Medline ® Abstract for Reference 97
of 'Red blood cell transfusion in sickle cell disease'
Cardiac iron overload in sickle-cell disease.
Meloni A, Puliyel M, Pepe A, Berdoukas V, Coates TD, Wood JC
Am J Hematol. 2014;89(7):678.
Chronically transfused sickle cell disease (SCD) patients have lower risk of myocardial iron overload (MIO) than comparably transfused thalassemia major (TM) patients. However, cardioprotection is incomplete. We present the clinical characteristics of six patients who have prospectively developed MIO, to identify potential risk factors for cardiac iron accumulation. From 2002 to 2011, cardiac, hepatic, and pancreatic iron overload were assessed by R2 and R2 * magnetic resonance imaging techniques in 201 chronic transfused SCD patients as part of their clinical care. At the time, they developed MIO, five of six patients had been on chronic transfusion for more than 11 years; only one was on exchange transfusion. The time to MIO was correlated with reticulocyte and hemoglobin S percentages. All patients had qualitatively poor chelation compliance (<50%). All patients had serum ferritin levels>4600 ng/ml and liver iron concentration>22 mg/g.

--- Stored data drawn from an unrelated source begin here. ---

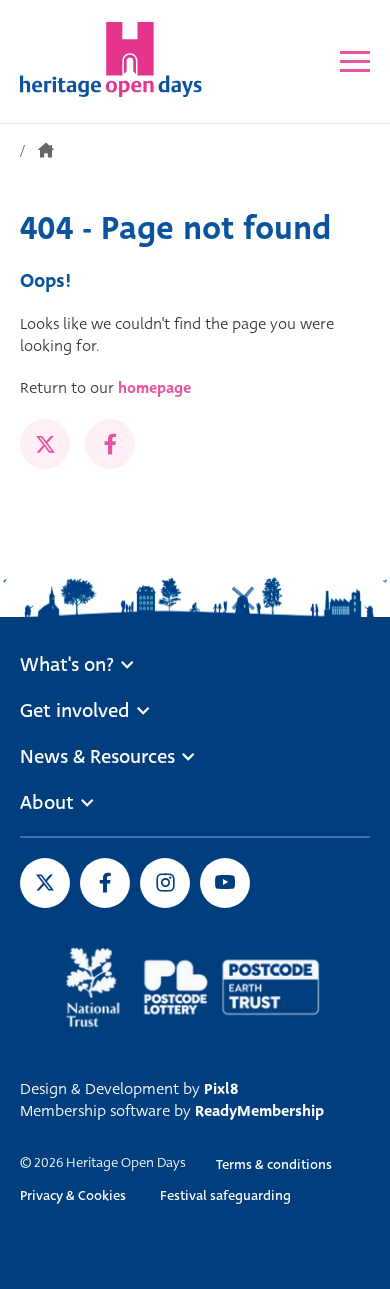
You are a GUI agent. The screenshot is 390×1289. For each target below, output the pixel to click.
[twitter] (45, 444)
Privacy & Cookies (73, 1195)
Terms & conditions (274, 1164)
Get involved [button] (75, 711)
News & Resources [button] (97, 757)
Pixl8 (221, 1089)
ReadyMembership (259, 1111)
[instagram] (165, 883)
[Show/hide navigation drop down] (355, 61)
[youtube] (225, 883)
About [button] (47, 803)
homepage (154, 388)
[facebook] (110, 444)
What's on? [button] (67, 665)
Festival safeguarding (225, 1195)
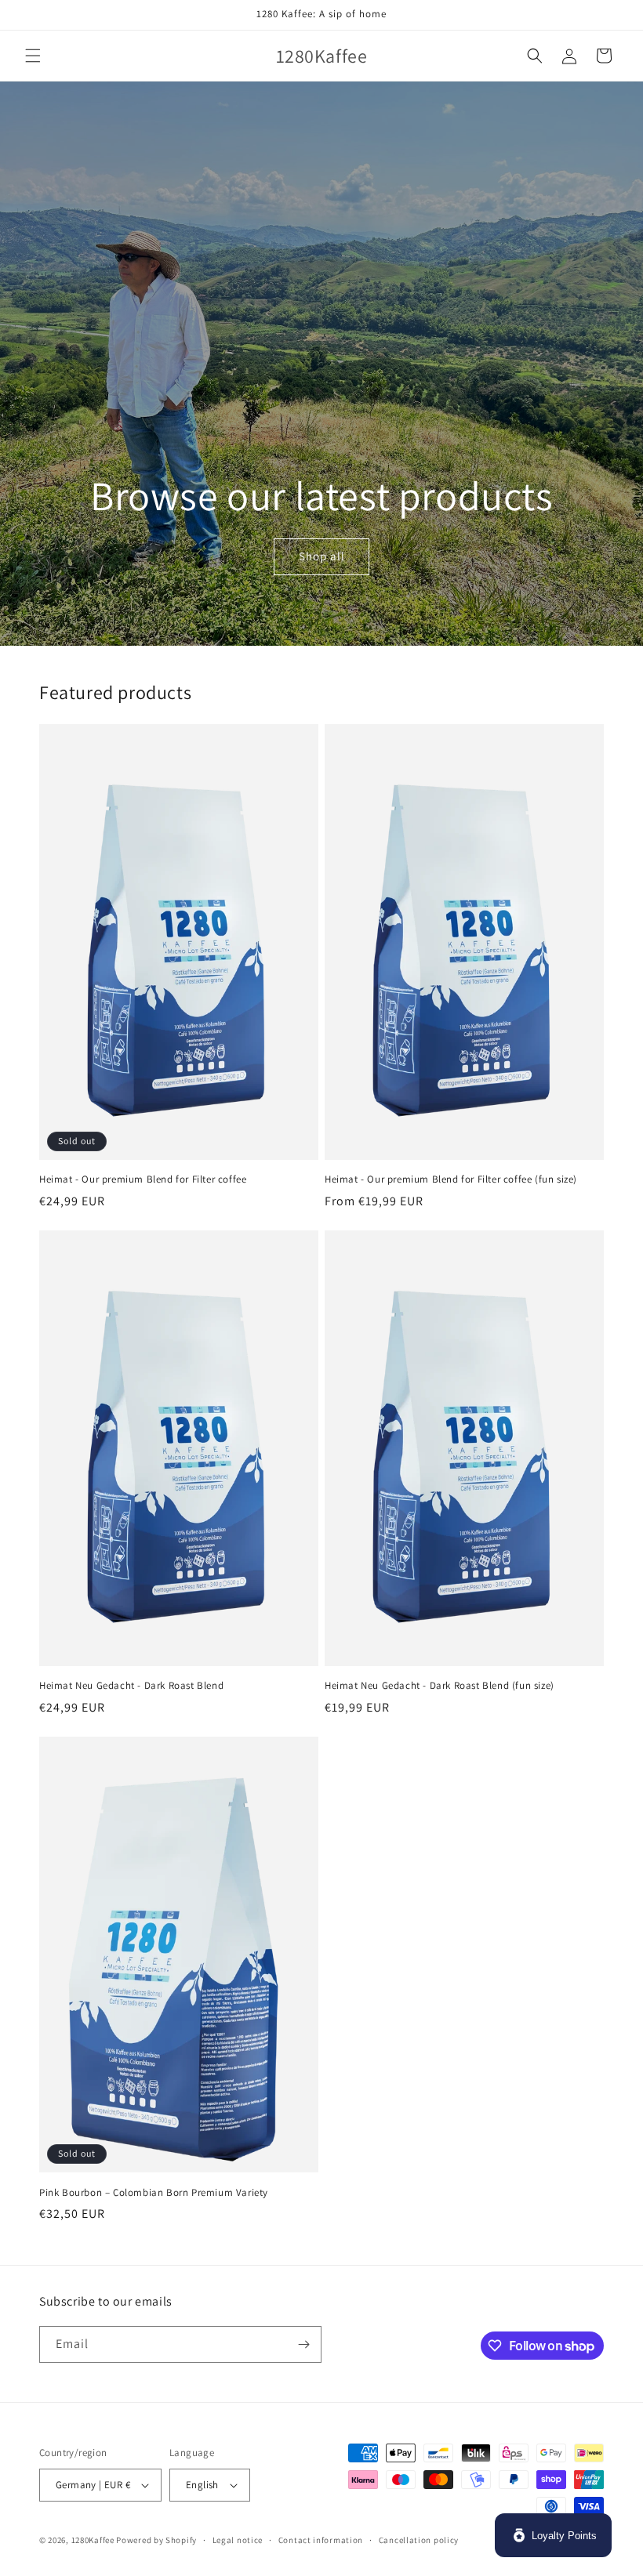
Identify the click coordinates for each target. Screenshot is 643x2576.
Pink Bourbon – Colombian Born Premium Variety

Pancreatic R2 * was>100 Hz in every patient studied (5/6). Cardiac iron rose proportionally to pancreas R2 *, with all patients having pancreas R2 *>100 Hz when cardiac iron was present. MIO had a threshold relationship with liver iron that was higher than observed in TM patients. In conclusion, MIO occurs in a small percentage of chronically transfused SCD patients and is only associated with exceptionally poor control of total body iron stores. Duration of chronic transfusion is clearly important but other factors, such as levels of effective erythropoiesis, appear to contribute to cardiac risk. Pancreas R2 * can serve as a valuable screening tool for cardiac iron in SCD patients. Am. J. Hematol. 89:678-683, 2014.©2014 Wiley Periodicals, Inc.
CMR Unit, Fondazione G. Monasterio CNR-Regione Toscana, Pisa, Italy; Division of Cardiology, Children's Hospital Los Angeles, Los Angeles, California.